Le maire d’Issy-les-Moulineaux veut installer un casino aux portes de Paris. Une initiative inédite en petite couronne, qui pourrait rebattre les cartes du marché francilien des jeux d’argent. Analyse d’un projet à fort potentiel… et à fortes contraintes.
À l’ouest de Paris, le paysage du jeu pourrait bientôt changer de manière spectaculaire. Dans une déclaration accordée au média Sortir à Paris, André Santini, maire d’Issy-les-Moulineaux et figure politique incontournable des Hauts-de-Seine, a exprimé son intention claire : « On a tout, sauf… un casino. Mais ce sera bientôt réglé ! » Le ton est donné. Derrière cette formule ambitieuse, se profile une opération bien réelle : la création d’un casino à Issy, une première en petite couronne.

Dans les faits, l’appel d’offres serait imminent. Si le projet se concrétise, il marquerait une rupture stratégique dans le paysage francilien des jeux d’argent.

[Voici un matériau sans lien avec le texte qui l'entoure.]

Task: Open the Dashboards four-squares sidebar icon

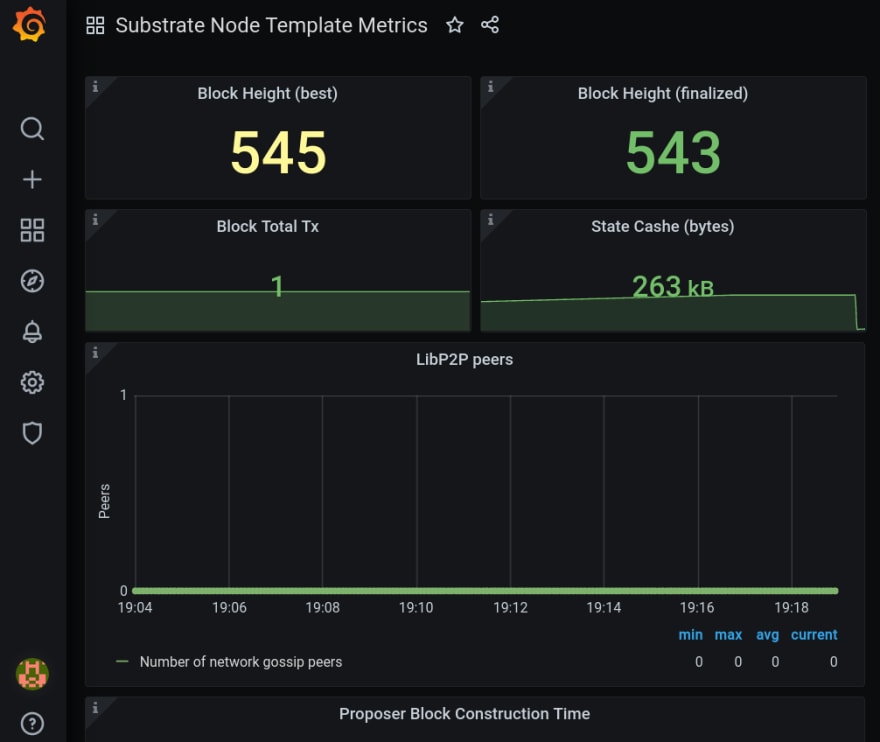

Aujourd’hui, seul le casino d’Enghien-les-Bains, adossé à la Compagnie des Alpes (groupe de la Caisse des Dépôts), détient ce monopole en Île-de-France. Et pour cause : depuis la loi de 1919, les casinos sont interdits dans un rayon de 100 kilomètres autour de Paris… à l’exception des villes d’eaux, comme Enghien, bénéficiant d’un statut dérogatoire.
Une faille juridique à exploiter ?
Si le projet d’Issy venait à se concrétiser, il poserait inévitablement la question du cadre réglementaire. Le code de la sécurité intérieure reste strict sur la localisation des établissements de jeux. La jurisprudence est rare, et l’exigence d’un contexte touristique ou thermal demeure, du moins officiellement. Faudra-t-il une évolution législative ? Une extension du régime d’expérimentation déjà mis en place avec les clubs de jeux parisiens depuis 2018 ? Ou un montage juridique innovant, à l’image de celui de la Société d’Exploitation des Jeux d’Enghien ? Rien n’est encore tranché.
En creux, ce projet reflète un mouvement de fond : la montée en puissance des jeux d’argent urbains, dans un contexte de demande croissante pour des expériences de divertissement haut de gamme et de proximité. L’essor des clubs de jeux dans la capitale depuis 2018 a démontré l’appétence du public pour une offre encadrée. En témoignent les performances solides des clubs situés au cœur de Paris.
Un potentiel économique évident
Pour Issy-les-Moulineaux, dont la mutation urbaine a fait émerger un quartier d’affaires flambant neuf (Issy Cœur de Ville), l’arrivée d’un casino serait un marqueur fort. Elle renforcerait l’attractivité du territoire, déjà prisé des entreprises du numérique, et générerait des recettes fiscales non négligeables pour la commune. Dans un environnement où le foncier est rare et convoité, l’implantation d’un complexe de jeux – potentiellement adossé à une offre hôtelière ou événementielle – pourrait séduire un opérateur d’envergure.
Encore faut-il que les autorités préfectorales et le ministère de l’Intérieur suivent. Car si le politique local peut impulser, c’est bien l’État qui dispose du dernier mot.
Vers des casinos urbains ?
Ce projet isséen, s’il réussit à franchir les nombreuses étapes administratives, pourrait rouvrir un débat plus large : celui d’une arrivée raisonné des casinos dans les grandes métropoles françaises. Tandis que l’offre numérique explose et que la concurrence internationale reste vive, les territoires urbains pourraient apparaître comme une nouvelle frontière pour les opérateurs de jeux.
Mais à l’heure actuelle, le cadre légal reste verrouillé. Et les clubs de jeux parisiens – encore en phase d’expérimentation – n’ont pas vocation à proposer des machines à sous ou la roulette. Autant d’éléments qui font l’ADN d’un casino au sens traditionnel.
Le pari du maire d’Issy-les-Moulineaux est audacieux. Il traduit une intuition politique et économique forte : les métropoles ont changé, et les habitudes de consommation aussi. Si la loi suit, alors le casino d’Issy pourrait bien devenir une tête de pont vers une nouvelle ère du jeu urbain. En attendant, la partie ne fait que commencer.